Massachusetts Governor Deval Patrick signed a bill into law Friday that will delay a face-to-face reverse mortgage counseling mandate in the state for two years. The mandate went into effect briefly last week, starting August 1, prior to the governor’s signature. It will now be postponed until August 1, 2014.
As part of state requirement, the mandate would require that certain borrowers receive counseling in person rather than over the phone. The change was met with concern from reverse mortgage lenders as well as counseling agencies, which have cited the lack of available in-person counselors in the state as presenting a challenge to consumers.
“Cambridge is very happy that HB 4323 has been signed into law,” says Tony Lopes of local agency Cambridge Credit Counseling. “The bill will ensure that every struggling homeowner will be reviewed for a mortgage modification and will help to keep Massachusetts residents in their homes when it is deemed that there is more value in modifying their loan as opposed to the lender foreclosing on the property.”

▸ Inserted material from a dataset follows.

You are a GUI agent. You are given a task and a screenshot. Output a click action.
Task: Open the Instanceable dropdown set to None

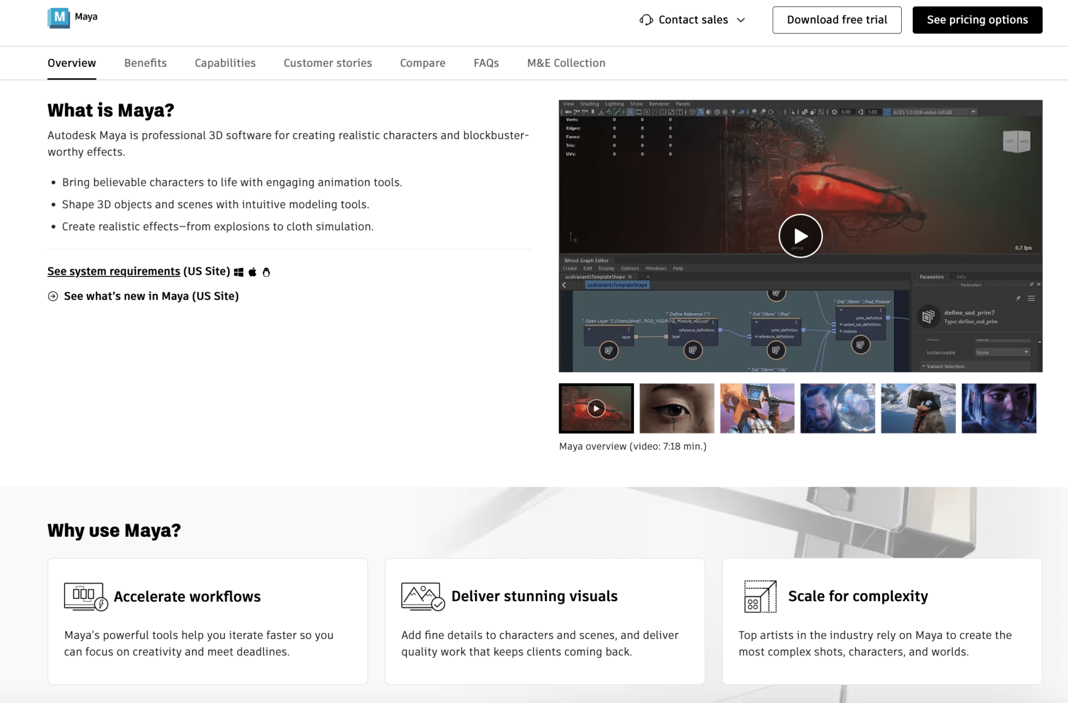[1026, 353]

Regarding the rule’s quick, but short-lived implementation this week, Lopes says the shift led to some frustration among borrowers who had scheduled reverse mortgage counseling sessions this week.
“While the face to face HECM Counseling requirement was in place for only a few days, Cambridge spoke with many frustrated borrowers that were unhappy with having to travel to a location to complete the counseling face to face,” Lopes told RMD. “Even in its short period of being in effect the requirement showed that it has serious flaws when it comes to execution.”
Representatives from the National Reverse Mortgage Lenders Association and Rasky Baerlein’s Jeff Terrey as well as advocates locally including Brett Kirkpatrick of Mortgage Financial Inc. and George Downey of Harbor Mortgage Solutions have worked toward delay of the rule in past months and over the last two years. As it stands, the rule would apply to specific “mortgagors,” who fall under a certain income threshold.
The postponement of the rule is good news, Lopes says, but it must be changed over the long haul to present the options borrowers need.
“We hope that over the next two years legislators will come to realize that while the requirement though well-intentioned on the surface, it will do more harm than good for seniors. The best way to ensure that every applicant understands the reverse mortgage they’re considering, is to focus on the quality of the counseling, as HUD is doing.”
Recent data provided by national counseling agency CredAbility indicates that 99% of borrowers in the Atlanta metro area prefer phone counseling when presented with the option to receive counseling over the phone or face to face.